━━ Information given
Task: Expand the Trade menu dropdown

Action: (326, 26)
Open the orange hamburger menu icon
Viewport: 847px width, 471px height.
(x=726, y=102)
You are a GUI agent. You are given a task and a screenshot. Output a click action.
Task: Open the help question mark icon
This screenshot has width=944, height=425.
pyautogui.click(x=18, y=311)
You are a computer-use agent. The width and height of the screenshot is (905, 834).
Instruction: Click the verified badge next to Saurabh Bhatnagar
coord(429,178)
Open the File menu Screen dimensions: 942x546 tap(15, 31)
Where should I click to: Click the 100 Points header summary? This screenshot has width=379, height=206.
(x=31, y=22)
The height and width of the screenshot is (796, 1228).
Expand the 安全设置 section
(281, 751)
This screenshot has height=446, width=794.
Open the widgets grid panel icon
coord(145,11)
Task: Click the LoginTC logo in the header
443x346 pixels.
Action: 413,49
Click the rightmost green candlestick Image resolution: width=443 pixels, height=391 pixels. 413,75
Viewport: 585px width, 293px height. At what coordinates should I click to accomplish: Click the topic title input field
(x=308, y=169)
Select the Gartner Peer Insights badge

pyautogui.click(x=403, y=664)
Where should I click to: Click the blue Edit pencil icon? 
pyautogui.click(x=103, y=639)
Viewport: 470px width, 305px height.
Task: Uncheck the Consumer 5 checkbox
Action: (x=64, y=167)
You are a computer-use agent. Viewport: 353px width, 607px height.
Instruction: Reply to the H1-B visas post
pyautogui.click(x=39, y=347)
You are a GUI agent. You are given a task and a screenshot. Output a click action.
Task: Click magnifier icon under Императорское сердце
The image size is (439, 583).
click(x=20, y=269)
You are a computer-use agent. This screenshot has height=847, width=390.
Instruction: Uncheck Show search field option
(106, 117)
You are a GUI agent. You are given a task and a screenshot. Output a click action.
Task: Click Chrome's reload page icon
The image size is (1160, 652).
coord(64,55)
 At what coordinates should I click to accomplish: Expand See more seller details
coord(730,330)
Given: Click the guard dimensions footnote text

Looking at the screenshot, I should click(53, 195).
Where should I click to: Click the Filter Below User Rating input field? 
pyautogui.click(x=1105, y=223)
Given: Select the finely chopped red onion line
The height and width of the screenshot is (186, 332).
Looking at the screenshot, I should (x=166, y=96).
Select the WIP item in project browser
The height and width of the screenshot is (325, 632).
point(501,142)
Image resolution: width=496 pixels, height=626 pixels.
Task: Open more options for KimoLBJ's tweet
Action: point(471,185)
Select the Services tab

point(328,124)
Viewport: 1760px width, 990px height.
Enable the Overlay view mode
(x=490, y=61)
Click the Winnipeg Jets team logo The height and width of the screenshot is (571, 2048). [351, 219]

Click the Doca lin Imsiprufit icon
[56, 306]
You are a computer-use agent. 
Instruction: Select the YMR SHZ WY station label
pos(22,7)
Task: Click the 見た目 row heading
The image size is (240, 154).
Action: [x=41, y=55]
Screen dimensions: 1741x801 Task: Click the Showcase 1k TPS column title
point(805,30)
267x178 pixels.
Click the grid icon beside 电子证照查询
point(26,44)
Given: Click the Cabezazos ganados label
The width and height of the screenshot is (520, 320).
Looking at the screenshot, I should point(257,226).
━━━━
About this task. In the listing above, locate the line containing "Open the File" and the line containing "Click the rightmost", then transcribe both and every line between them verbatim.

Answer space.
Open the File menu Screen dimensions: 942x546 tap(15, 31)
Where should I click to: Click the 100 Points header summary? This screenshot has width=379, height=206.
(x=31, y=22)
The height and width of the screenshot is (796, 1228).
Expand the 安全设置 section
(281, 751)
This screenshot has height=446, width=794.
Open the widgets grid panel icon
coord(145,11)
Task: Click the LoginTC logo in the header
443x346 pixels.
Action: 413,49
Click the rightmost green candlestick Image resolution: width=443 pixels, height=391 pixels. 413,75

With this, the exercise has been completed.